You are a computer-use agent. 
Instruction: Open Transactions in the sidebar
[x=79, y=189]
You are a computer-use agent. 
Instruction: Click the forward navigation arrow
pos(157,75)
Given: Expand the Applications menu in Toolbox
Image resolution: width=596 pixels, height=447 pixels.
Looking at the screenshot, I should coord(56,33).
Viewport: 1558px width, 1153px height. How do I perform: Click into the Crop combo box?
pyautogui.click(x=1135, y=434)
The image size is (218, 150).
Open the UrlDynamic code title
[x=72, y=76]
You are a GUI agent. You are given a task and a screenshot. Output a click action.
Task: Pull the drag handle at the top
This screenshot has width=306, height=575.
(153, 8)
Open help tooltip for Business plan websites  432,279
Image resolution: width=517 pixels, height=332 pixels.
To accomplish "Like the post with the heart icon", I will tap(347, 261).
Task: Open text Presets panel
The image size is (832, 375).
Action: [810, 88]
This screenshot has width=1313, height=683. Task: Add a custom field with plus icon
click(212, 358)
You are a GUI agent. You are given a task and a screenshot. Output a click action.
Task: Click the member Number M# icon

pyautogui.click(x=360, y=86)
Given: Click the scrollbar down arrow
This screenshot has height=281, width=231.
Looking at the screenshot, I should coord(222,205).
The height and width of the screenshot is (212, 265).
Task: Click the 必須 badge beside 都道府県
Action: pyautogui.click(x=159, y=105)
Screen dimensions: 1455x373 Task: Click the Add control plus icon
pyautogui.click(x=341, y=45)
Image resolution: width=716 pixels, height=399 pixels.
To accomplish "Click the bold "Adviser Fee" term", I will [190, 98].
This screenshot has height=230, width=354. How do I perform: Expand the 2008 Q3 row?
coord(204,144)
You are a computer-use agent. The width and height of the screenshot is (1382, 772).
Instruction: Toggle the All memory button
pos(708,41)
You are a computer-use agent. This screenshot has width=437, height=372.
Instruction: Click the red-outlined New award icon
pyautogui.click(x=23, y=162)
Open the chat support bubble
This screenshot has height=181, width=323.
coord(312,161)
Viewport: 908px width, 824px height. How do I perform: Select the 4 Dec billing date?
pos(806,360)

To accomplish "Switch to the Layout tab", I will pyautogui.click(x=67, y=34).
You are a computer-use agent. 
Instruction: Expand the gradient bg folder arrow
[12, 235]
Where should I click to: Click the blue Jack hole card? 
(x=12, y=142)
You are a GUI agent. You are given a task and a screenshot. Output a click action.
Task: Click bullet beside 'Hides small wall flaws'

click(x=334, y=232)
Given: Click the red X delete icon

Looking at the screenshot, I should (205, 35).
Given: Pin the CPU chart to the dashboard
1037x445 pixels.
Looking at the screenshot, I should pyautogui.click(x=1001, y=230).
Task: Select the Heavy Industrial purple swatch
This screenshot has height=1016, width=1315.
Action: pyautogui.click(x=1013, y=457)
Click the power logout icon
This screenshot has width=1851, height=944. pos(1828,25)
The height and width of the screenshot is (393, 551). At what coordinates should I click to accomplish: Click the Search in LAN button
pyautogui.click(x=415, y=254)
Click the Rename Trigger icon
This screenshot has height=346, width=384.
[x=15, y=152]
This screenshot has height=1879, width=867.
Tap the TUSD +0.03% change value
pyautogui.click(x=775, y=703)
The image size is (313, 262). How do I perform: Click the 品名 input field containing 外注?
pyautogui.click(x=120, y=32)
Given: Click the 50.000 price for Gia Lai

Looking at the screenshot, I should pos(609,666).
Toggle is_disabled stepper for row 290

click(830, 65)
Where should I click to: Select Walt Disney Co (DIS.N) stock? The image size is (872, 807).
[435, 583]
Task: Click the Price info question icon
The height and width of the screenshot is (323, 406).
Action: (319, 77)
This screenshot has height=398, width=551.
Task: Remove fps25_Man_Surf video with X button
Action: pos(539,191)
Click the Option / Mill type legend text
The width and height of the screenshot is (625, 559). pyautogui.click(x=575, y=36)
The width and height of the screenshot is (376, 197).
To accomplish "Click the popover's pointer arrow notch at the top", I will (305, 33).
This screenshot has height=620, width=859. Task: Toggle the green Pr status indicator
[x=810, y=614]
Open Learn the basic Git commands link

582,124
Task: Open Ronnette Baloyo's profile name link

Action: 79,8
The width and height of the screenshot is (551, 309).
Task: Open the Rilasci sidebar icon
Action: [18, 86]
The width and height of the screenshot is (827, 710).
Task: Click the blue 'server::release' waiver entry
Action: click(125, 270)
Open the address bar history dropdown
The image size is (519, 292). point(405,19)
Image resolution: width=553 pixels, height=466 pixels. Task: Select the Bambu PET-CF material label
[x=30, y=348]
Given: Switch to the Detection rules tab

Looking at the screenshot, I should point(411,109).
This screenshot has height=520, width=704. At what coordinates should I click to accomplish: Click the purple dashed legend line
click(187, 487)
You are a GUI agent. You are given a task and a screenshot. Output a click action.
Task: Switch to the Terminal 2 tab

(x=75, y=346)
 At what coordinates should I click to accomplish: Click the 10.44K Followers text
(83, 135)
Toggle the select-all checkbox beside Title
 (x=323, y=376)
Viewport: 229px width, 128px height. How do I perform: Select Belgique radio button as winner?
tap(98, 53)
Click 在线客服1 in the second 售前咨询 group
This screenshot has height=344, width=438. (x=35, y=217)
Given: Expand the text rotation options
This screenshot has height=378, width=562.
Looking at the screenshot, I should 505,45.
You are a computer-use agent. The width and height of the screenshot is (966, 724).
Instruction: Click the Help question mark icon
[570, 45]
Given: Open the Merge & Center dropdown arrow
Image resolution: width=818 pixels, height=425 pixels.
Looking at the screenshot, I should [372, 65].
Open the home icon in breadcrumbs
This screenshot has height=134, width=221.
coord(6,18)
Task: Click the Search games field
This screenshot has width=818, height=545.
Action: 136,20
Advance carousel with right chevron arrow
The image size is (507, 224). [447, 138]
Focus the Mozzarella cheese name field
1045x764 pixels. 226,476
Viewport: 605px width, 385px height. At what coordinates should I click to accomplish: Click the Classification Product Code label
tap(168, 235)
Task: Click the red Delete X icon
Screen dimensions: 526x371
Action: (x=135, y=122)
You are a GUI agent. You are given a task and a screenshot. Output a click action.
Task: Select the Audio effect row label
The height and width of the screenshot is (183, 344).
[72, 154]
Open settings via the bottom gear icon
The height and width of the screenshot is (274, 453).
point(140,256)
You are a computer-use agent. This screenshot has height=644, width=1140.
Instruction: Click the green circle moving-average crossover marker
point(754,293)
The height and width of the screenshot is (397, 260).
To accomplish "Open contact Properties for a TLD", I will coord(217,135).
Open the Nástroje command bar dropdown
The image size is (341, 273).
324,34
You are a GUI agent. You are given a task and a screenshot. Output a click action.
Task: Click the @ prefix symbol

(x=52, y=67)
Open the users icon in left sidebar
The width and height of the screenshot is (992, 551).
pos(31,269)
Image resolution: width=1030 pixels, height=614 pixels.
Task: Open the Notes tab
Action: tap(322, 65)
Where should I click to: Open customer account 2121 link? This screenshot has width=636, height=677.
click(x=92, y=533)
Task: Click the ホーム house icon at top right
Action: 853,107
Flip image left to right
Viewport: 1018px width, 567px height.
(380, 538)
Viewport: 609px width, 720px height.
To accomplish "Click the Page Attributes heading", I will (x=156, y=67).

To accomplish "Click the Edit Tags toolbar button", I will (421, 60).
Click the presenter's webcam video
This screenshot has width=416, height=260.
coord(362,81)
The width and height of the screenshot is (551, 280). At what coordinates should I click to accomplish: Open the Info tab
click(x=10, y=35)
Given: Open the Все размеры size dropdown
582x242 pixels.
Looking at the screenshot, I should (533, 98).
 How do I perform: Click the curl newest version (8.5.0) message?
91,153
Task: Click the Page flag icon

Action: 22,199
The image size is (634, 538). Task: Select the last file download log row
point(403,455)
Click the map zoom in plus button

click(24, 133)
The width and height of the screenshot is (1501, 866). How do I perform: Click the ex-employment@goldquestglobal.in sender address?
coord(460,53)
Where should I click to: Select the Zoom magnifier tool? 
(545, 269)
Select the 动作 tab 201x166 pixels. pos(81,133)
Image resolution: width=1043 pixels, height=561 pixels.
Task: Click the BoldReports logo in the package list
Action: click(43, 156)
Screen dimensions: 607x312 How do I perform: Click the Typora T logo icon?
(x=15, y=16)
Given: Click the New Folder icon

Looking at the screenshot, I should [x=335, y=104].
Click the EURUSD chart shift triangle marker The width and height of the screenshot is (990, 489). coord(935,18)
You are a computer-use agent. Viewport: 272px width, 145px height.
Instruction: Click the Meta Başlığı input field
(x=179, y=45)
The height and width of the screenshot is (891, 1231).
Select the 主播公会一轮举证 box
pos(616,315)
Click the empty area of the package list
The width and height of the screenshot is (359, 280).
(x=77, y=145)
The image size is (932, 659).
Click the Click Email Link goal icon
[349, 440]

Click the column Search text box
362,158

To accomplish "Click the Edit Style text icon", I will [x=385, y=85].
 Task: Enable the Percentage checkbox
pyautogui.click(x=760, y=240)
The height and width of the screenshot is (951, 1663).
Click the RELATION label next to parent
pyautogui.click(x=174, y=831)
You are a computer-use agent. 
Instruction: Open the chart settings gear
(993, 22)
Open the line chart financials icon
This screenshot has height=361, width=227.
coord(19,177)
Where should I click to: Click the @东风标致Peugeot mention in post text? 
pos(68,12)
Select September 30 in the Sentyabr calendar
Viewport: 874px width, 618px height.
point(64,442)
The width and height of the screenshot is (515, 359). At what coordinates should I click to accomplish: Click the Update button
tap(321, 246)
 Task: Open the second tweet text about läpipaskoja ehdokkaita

_Exercise goal_
Copy range, inclusive: the line holding "Click the empty area of the package list" to the line holding "The height and width of the screenshot is (951, 1663).". Reproduce exactly those lines of the records above and no others.

_Written response_
Click the empty area of the package list
The width and height of the screenshot is (359, 280).
(x=77, y=145)
The image size is (932, 659).
Click the Click Email Link goal icon
[349, 440]

Click the column Search text box
362,158

To accomplish "Click the Edit Style text icon", I will [x=385, y=85].
 Task: Enable the Percentage checkbox
pyautogui.click(x=760, y=240)
The height and width of the screenshot is (951, 1663).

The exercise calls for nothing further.